Record extracts:
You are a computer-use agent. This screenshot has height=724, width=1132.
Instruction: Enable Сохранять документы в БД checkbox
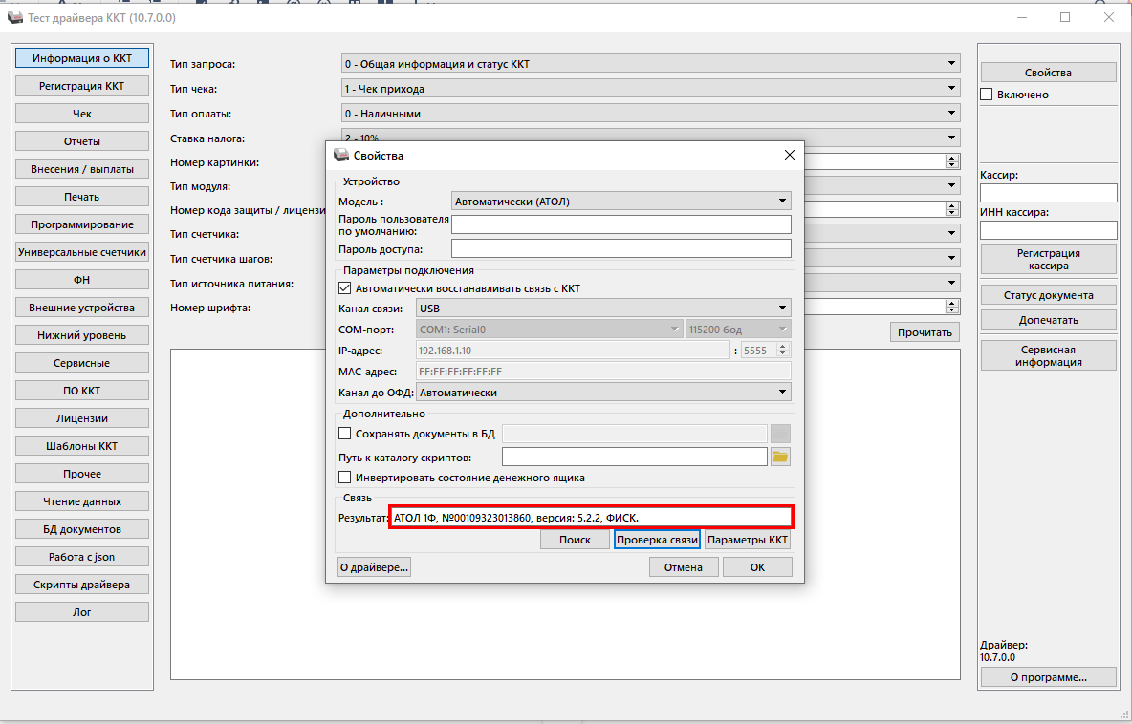345,434
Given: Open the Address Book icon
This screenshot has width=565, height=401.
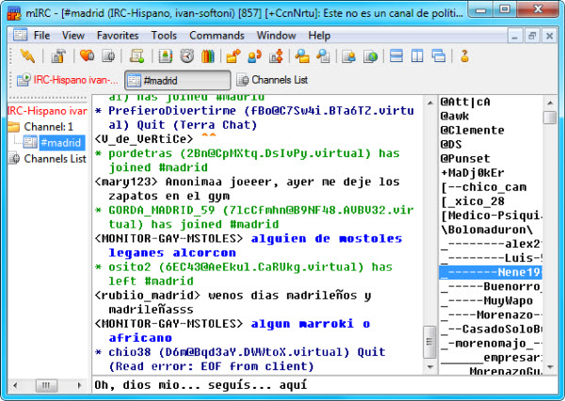Looking at the screenshot, I should (x=163, y=56).

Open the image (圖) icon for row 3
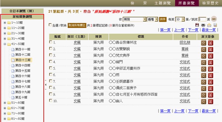tap(211, 56)
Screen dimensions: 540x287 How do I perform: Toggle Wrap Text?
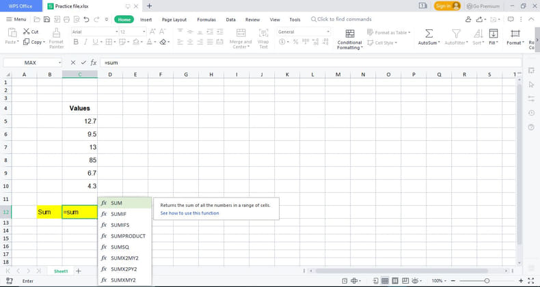263,32
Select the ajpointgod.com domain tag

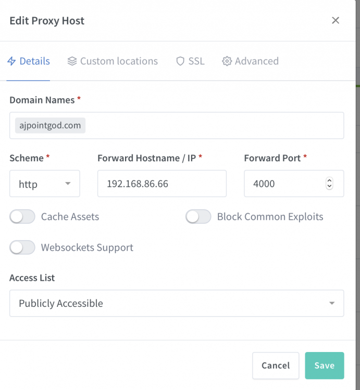pyautogui.click(x=50, y=125)
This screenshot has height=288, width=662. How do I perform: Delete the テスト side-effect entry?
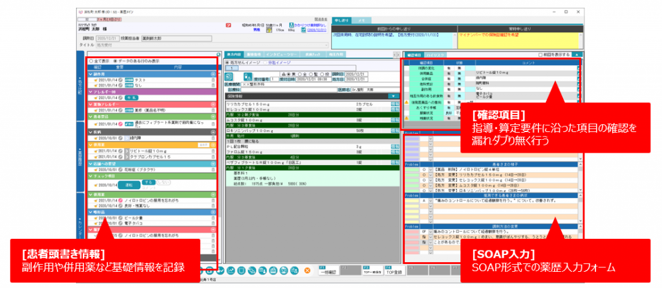click(x=213, y=80)
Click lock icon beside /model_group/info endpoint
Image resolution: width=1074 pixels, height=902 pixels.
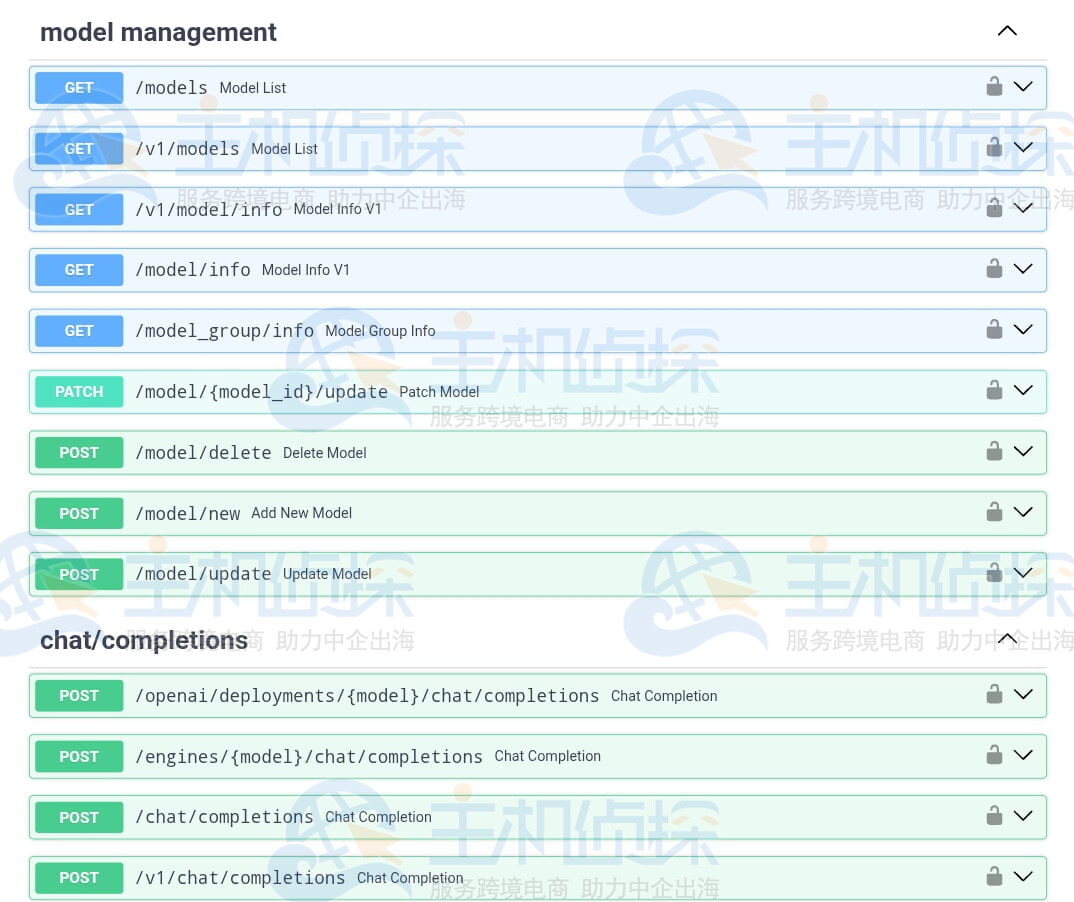[994, 330]
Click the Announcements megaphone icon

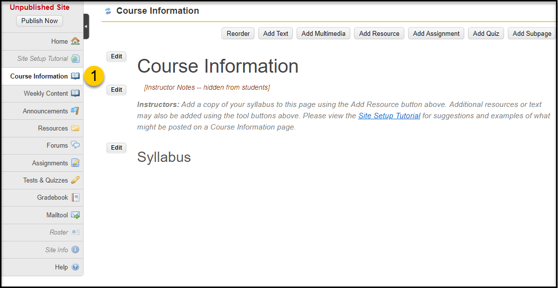coord(75,110)
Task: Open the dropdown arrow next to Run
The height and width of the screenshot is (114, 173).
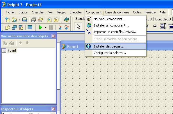Action: 46,27
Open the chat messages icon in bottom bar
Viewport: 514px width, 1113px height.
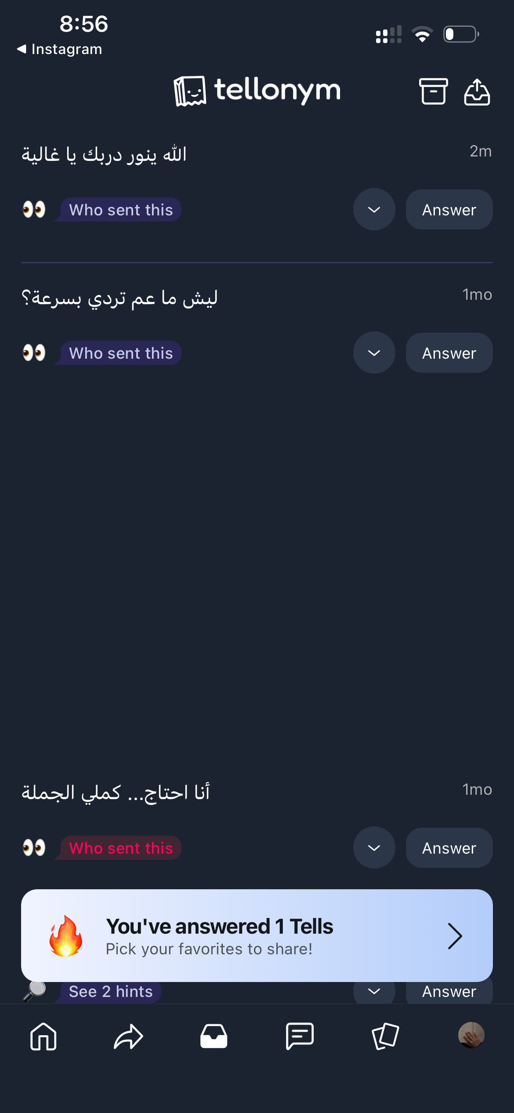[300, 1036]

What you need to do:
Please reproduce the lines above from the one containing "This screenshot has height=288, width=662." through the final line, exactly and inclusively, leaving out each picture.

Response for this exercise:
This screenshot has height=288, width=662. How do I perform: Delete the テスト side-effect entry?
click(x=213, y=80)
Click lock icon beside /model_group/info endpoint
Image resolution: width=1074 pixels, height=902 pixels.
[994, 330]
Click the Announcements megaphone icon

coord(75,110)
Task: Open the dropdown arrow next to Run
The height and width of the screenshot is (114, 173).
Action: 46,27
Open the chat messages icon in bottom bar
Viewport: 514px width, 1113px height.
[300, 1036]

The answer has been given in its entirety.